Una extraña sucesión de rayas y puntos, como un gigantesco código morse grabado en el desierto, emergió de repente frente a nuestra avioneta. ¿Qué quisieron decir los habitantes de Palpa?

Al menos una cosa parecen tener en común todos estos grabados: que únicamente pueden verse desde el aire. Por supuesto, Dániken tiene su hipótesis al respecto. Según él, en algún momento remoto, una expedición extraterrestre tomó tierra en Nazca trazando sobre el suelo líneas para facilitar la navegación aérea que, tiempo después, cuando los «dioses» se hubieron marchado, serían imitadas
ad infinitum
por los habitantes de aquellas regiones. ¿Osada presunción?

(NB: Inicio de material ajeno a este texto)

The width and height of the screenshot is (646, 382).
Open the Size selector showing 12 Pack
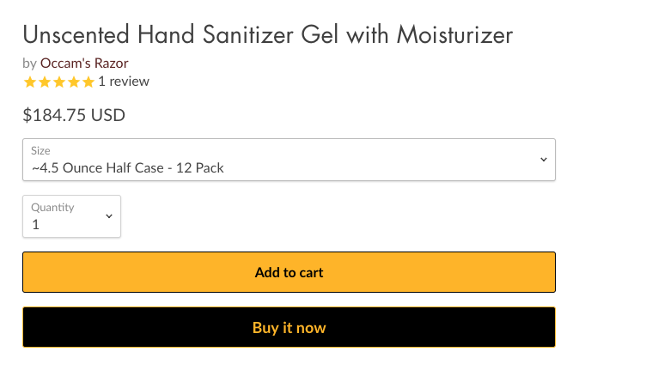pyautogui.click(x=289, y=160)
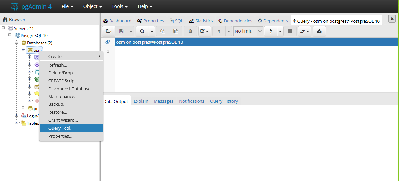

Sin duda. No obstante, también en Palpa, Dániken ha encontrado un nuevo geoglifo para sustentar su tesis. Se trata de una extraña franja de puntos en forma de aspa excavados a lo largo de una parrilla de líneas paralelas que totalizan 15 columnas de anchura y que recuerdan una especie de tarjeta perforada de los antiguos ordenadores. La Ancient Astronaut Society —una agrupación que defendió las ideas de Dániken hasta su disolución en 1999— ya habló de esta extraña franja a finales de los años ochenta, pero sólo recientemente se la ha comparado con ciertas señales terrestres trazadas cerca de los aeropuertos, para advertir a los pilotos de la altura a la que vuelan y cuánto deben descender para aterrizar.

Esos sistemas, que reciben los nombres clave de VASIS (Visual Approach Slope Indicator System) y PAPI (Precisión Approach Path Indicator) suelen ser luminosos, pero los hay que se limitan a signos geométricos gigantes cortados, pintados o quemados en el suelo. ¿Es esto lo que pretendieron representar en Palpa? ¿Y para orientar a qué navegante aéreo del pasado?

Creí que el piloto bromeaba conmigo, pero no. Allá abajo podía verse claramente la silueta de un colibrí con un pequeño «avioncito» en su cuerpo.

En mis archivos no pude encontrar ninguna respuesta convincente a estos interrogantes. Sin embargo, Alejandro Arias, el piloto que me asignara Herrán para desvelarme los secretos de la «otra» Nazca, guardaba un as en la manga. Motivado tal vez por la animada conversación sobre estas teorías que sostuvimos antes de despegar, decidió llevar la Cessna hasta un extremo del valle.